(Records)
== == ==

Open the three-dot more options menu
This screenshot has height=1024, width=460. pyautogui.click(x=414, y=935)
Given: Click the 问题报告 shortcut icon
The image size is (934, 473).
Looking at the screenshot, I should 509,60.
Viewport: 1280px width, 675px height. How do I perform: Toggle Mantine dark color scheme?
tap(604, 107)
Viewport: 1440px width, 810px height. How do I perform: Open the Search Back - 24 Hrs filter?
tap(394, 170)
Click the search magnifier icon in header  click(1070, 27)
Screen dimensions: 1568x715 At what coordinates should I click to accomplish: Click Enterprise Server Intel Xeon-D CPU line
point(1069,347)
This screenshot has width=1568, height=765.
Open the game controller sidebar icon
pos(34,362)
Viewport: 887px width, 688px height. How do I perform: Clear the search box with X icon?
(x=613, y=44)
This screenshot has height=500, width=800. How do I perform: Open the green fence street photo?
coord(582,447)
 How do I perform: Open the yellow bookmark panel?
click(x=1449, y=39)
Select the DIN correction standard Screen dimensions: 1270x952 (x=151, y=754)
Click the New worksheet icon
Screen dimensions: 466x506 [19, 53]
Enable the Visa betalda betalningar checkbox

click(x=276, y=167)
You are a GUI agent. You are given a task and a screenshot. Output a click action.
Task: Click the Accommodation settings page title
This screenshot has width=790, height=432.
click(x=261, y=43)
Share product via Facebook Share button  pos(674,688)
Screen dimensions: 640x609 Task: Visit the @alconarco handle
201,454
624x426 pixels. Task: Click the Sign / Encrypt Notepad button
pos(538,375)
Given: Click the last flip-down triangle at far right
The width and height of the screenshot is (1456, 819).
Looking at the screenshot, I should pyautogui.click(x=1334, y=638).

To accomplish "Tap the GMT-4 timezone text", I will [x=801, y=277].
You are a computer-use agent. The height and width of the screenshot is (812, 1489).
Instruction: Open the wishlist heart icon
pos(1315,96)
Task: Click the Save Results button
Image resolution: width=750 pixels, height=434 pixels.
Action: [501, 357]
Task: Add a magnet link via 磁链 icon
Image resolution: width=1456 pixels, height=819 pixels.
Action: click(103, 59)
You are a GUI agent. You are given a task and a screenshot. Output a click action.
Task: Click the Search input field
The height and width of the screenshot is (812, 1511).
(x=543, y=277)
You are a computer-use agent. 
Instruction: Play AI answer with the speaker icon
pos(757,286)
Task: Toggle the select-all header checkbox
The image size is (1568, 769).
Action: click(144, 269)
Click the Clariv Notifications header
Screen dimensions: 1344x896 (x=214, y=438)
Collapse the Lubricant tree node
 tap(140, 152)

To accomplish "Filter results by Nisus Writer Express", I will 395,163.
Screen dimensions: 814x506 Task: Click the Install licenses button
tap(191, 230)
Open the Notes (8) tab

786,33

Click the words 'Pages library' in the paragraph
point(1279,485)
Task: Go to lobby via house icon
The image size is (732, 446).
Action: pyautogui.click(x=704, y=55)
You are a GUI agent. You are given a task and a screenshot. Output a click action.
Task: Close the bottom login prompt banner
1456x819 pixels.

== == ==

WHAT YOU SHOULD DO:
Rewrite the lines of all the items above as a numbered list and omit any blank lines.

ANSWER IN FULL:
1. Open the three-dot more options menu
2. This screenshot has height=1024, width=460. pyautogui.click(x=414, y=935)
3. Given: Click the 问题报告 shortcut icon
4. The image size is (934, 473).
5. Looking at the screenshot, I should 509,60.
6. Viewport: 1280px width, 675px height. How do I perform: Toggle Mantine dark color scheme?
7. tap(604, 107)
8. Viewport: 1440px width, 810px height. How do I perform: Open the Search Back - 24 Hrs filter?
9. tap(394, 170)
10. Click the search magnifier icon in header  click(1070, 27)
11. Screen dimensions: 1568x715 At what coordinates should I click to accomplish: Click Enterprise Server Intel Xeon-D CPU line
12. point(1069,347)
13. This screenshot has width=1568, height=765.
14. Open the game controller sidebar icon
15. pos(34,362)
16. Viewport: 887px width, 688px height. How do I perform: Clear the search box with X icon?
17. (x=613, y=44)
18. This screenshot has height=500, width=800. How do I perform: Open the green fence street photo?
19. coord(582,447)
20.  How do I perform: Open the yellow bookmark panel?
21. click(x=1449, y=39)
22. Select the DIN correction standard Screen dimensions: 1270x952 (x=151, y=754)
23. Click the New worksheet icon
24. Screen dimensions: 466x506 [19, 53]
25. Enable the Visa betalda betalningar checkbox
26. click(x=276, y=167)
27. You are a GUI agent. You are given a task and a screenshot. Output a click action.
28. Task: Click the Accommodation settings page title
29. This screenshot has width=790, height=432.
30. click(x=261, y=43)
31. Share product via Facebook Share button  pos(674,688)
32. Screen dimensions: 640x609 Task: Visit the @alconarco handle
33. 201,454
34. 624x426 pixels. Task: Click the Sign / Encrypt Notepad button
35. pos(538,375)
36. Given: Click the last flip-down triangle at far right
37. The width and height of the screenshot is (1456, 819).
38. Looking at the screenshot, I should pyautogui.click(x=1334, y=638).
39. To accomplish "Tap the GMT-4 timezone text", I will [x=801, y=277].
40. You are a computer-use agent. The height and width of the screenshot is (812, 1489).
41. Instruction: Open the wishlist heart icon
42. pos(1315,96)
43. Task: Click the Save Results button
44. Image resolution: width=750 pixels, height=434 pixels.
45. Action: [501, 357]
46. Task: Add a magnet link via 磁链 icon
47. Image resolution: width=1456 pixels, height=819 pixels.
48. Action: click(103, 59)
49. You are a GUI agent. You are given a task and a screenshot. Output a click action.
50. Task: Click the Search input field
51. The height and width of the screenshot is (812, 1511).
52. (x=543, y=277)
53. You are a computer-use agent. 
54. Instruction: Play AI answer with the speaker icon
55. pos(757,286)
56. Task: Toggle the select-all header checkbox
57. The image size is (1568, 769).
58. Action: click(144, 269)
59. Click the Clariv Notifications header
60. Screen dimensions: 1344x896 (x=214, y=438)
61. Collapse the Lubricant tree node
62.  tap(140, 152)
63. To accomplish "Filter results by Nisus Writer Express", I will 395,163.
64. Screen dimensions: 814x506 Task: Click the Install licenses button
65. tap(191, 230)
66. Open the Notes (8) tab
67. 786,33
68. Click the words 'Pages library' in the paragraph
69. point(1279,485)
70. Task: Go to lobby via house icon
71. The image size is (732, 446).
72. Action: pyautogui.click(x=704, y=55)
73. You are a GUI agent. You are given a task and a screenshot. Output a click action.
74. Task: Close the bottom login prompt banner
75. 1456x819 pixels.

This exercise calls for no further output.